A key part of Argentina’s investor-friendly economic revamp was thrown into question on Thursday when the Supreme Court said that the government must hold public hearings before reducing home heating gas subsidies.
Elected in November on promises of lifting the heavy market controls favored by the previous administration, President Mauricio Macri slashed natural gas subsidies early in his term. As a consequence, heating bills during a particularly cold Southern Hemisphere winter soared, prompting public protests.
The spike in utility rates hit families already slammed by 40-percent inflation and a shrinking economy that has limited wage increases.
“The increase in utility prices cannot be validly implemented without public hearings on the issue,” the court said in a unanimous decision.
Macri inherited a government nearly out of cash after eight years of free-spending populism under President Cristina Fernández. He ditched currency and trade controls as part of his bid to draw investment to Latin America’s No. 3 economy.
Households have paid rock bottom energy prices for years, thanks to generous subsidies that Macri says must be moderated as part of his bid to “normalize” the economy.
He was forced to backpedal last month after demonstrations by homeowners, some hit by energy price increases of 1,000 percent. Macri promised to cap increases at 400 percent. Now any change will have to take into account feedback from public hearings.

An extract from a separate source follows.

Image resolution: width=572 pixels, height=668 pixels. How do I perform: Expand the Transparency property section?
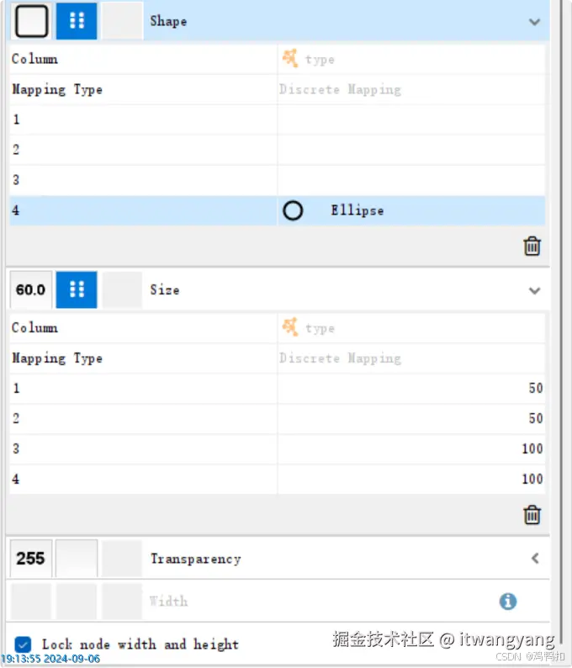click(x=534, y=559)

Macri’s cabinet chief Marcos Pena told reporters the hearings would start in about three weeks. He said the government would hit its 2016 fiscal deficit target of 4.8 percent of gross domestic product despite higher-than-expected subsidy spending likely to result from the court ruling.
Gas rate increases of up to 500 percent that Macri has imposed on commercial users were unaffected by the decision.
Shares of Argentine energy companies took a hit after the court’s decision was announced. Distributor Metrogas dropped 6.41 percent to 7.30 pesos ($0.49) per share, while gas transport company Tansener fell 3.17 percent to 6.40 pesos ($0.43) per share.
Argentina’s gross domestic product is expected to shrink 1.5 percent this year and expand 3.2 percent in 2017, according to a recent central bank poll of analysts.
Macri forecasts next year’s economic growth at about 3.5 percent. His government has not issued a GDP estimate for 2016.